(Rows of pointing data)
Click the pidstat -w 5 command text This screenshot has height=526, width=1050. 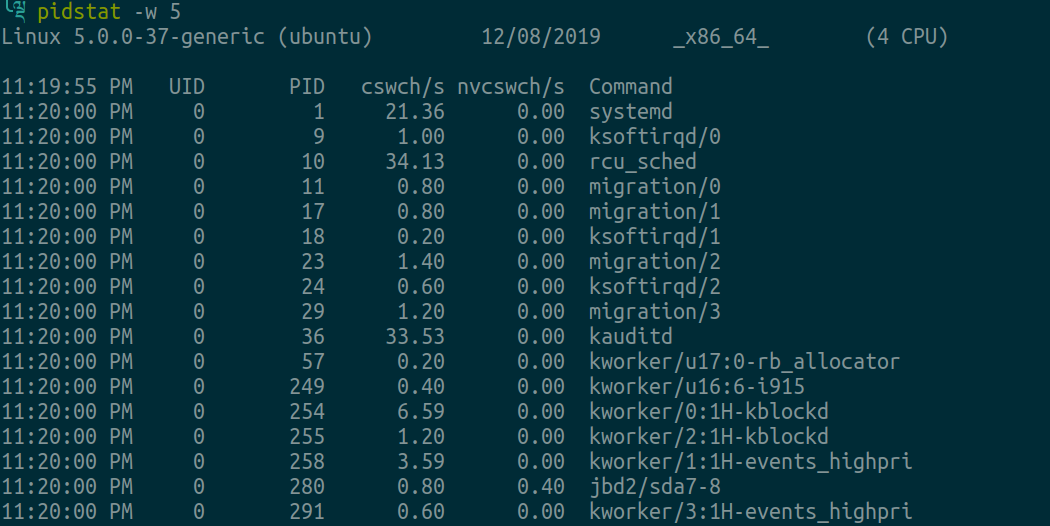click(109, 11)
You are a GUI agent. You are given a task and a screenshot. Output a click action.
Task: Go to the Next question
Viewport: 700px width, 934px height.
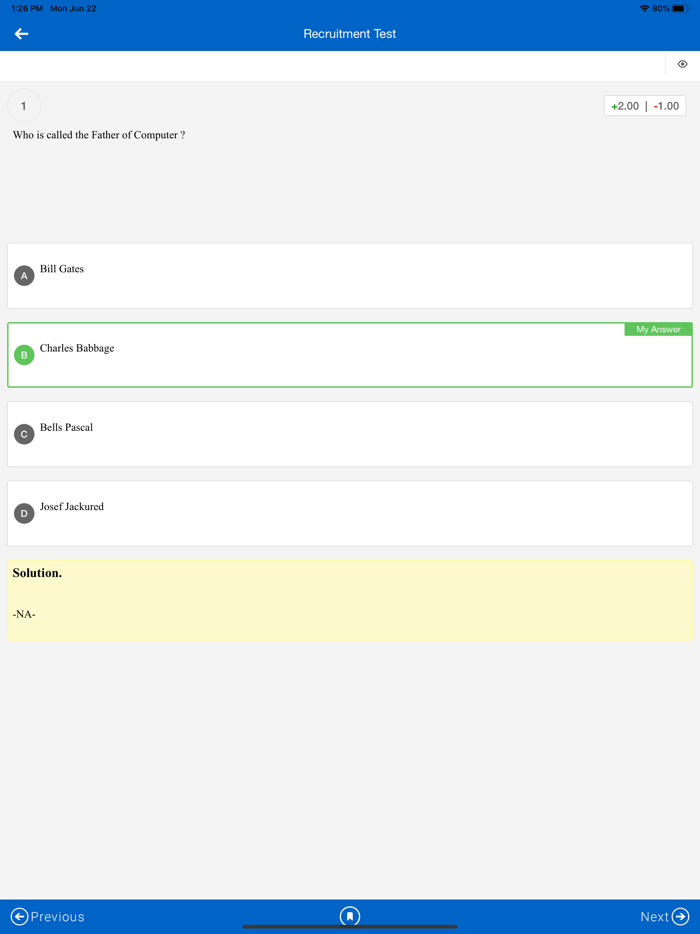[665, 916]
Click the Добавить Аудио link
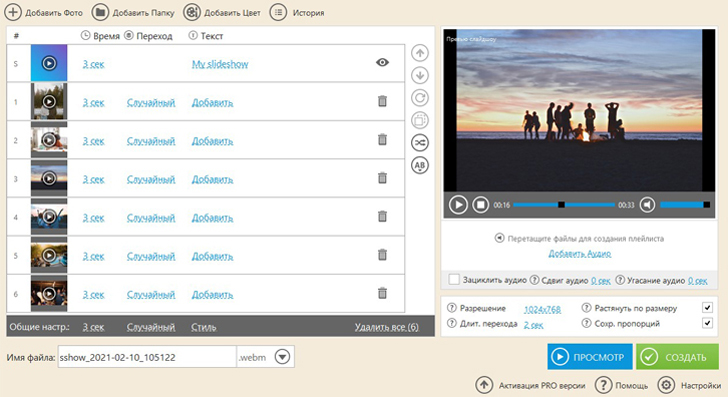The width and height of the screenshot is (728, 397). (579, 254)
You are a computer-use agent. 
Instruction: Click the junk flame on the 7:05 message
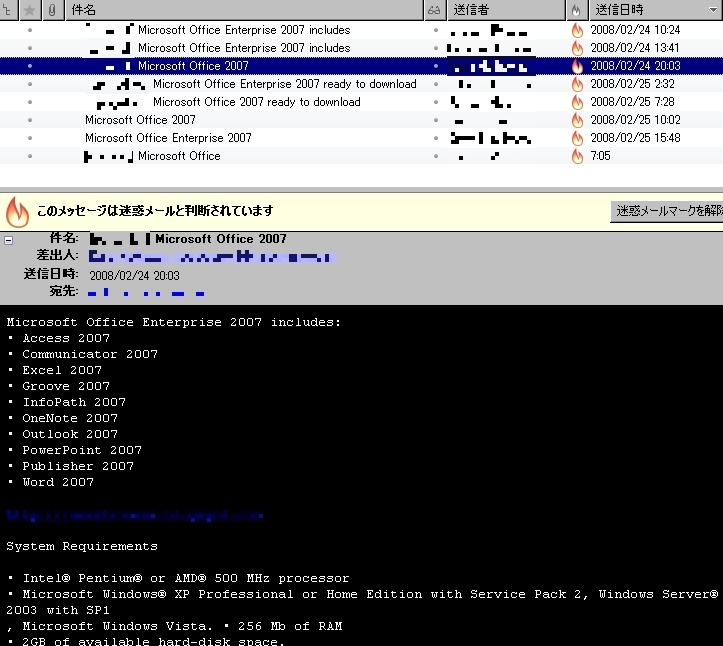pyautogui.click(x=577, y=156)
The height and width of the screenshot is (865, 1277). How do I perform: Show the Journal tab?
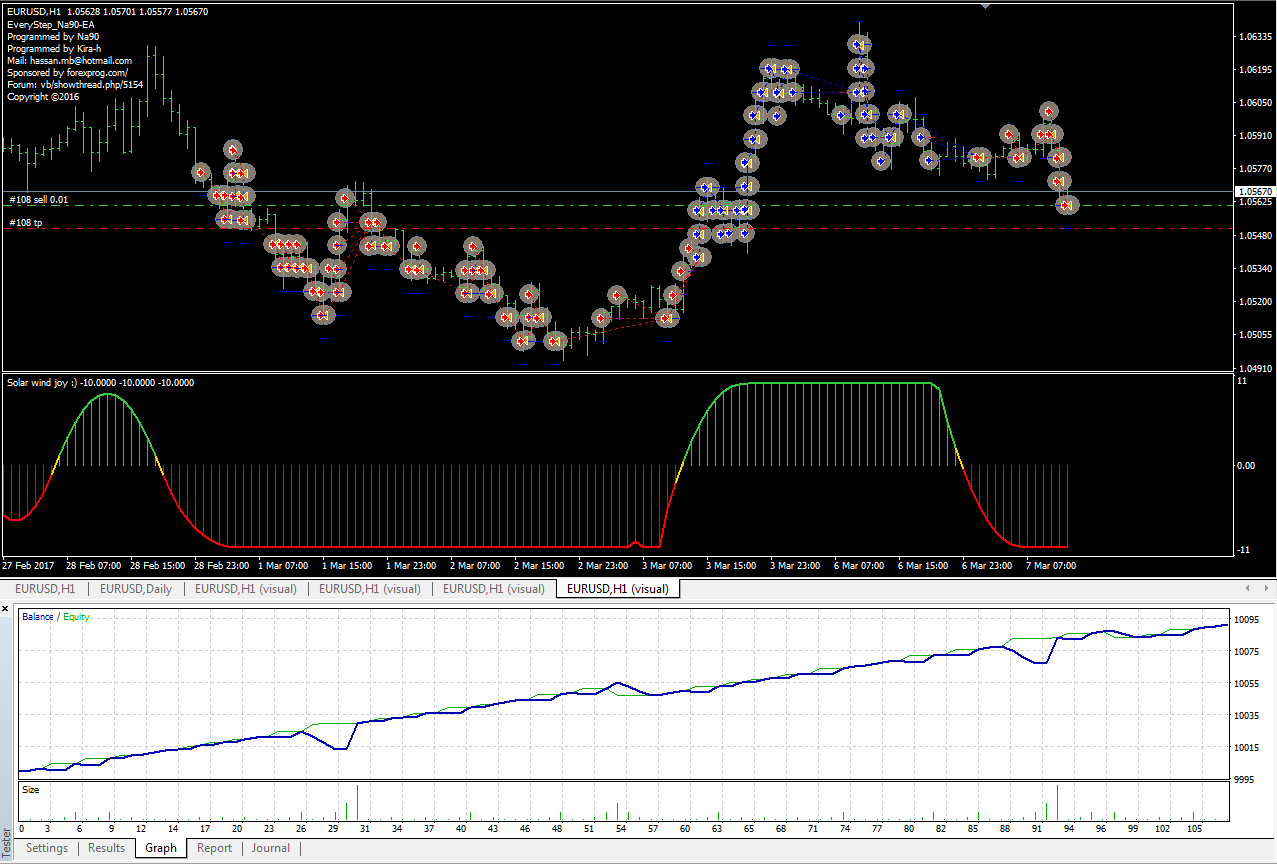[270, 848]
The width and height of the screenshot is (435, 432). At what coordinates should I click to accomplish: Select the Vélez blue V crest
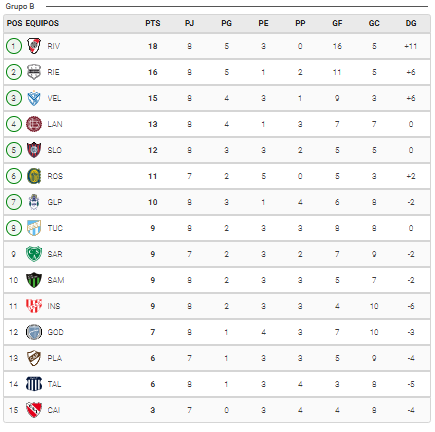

*PROBLEM DESCRIPTION*: Could you copy out the records word for word, starting with the line that contains "You are a GUI" and going through the end of the records? Leave out the pictures.

*RESPONSE TO THE EXERCISE*:
You are a GUI agent. You are given a task and a screenshot. Output a click action.
Task: Go to the Next question
Viewport: 700px width, 934px height.
[665, 916]
Click the Добавить Аудио link
The width and height of the screenshot is (728, 397). (579, 254)
You are a computer-use agent. 
Instruction: Click the junk flame on the 7:05 message
pyautogui.click(x=577, y=156)
The height and width of the screenshot is (865, 1277). How do I perform: Show the Journal tab?
[270, 848]
The width and height of the screenshot is (435, 432). At what coordinates should I click to accomplish: Select the Vélez blue V crest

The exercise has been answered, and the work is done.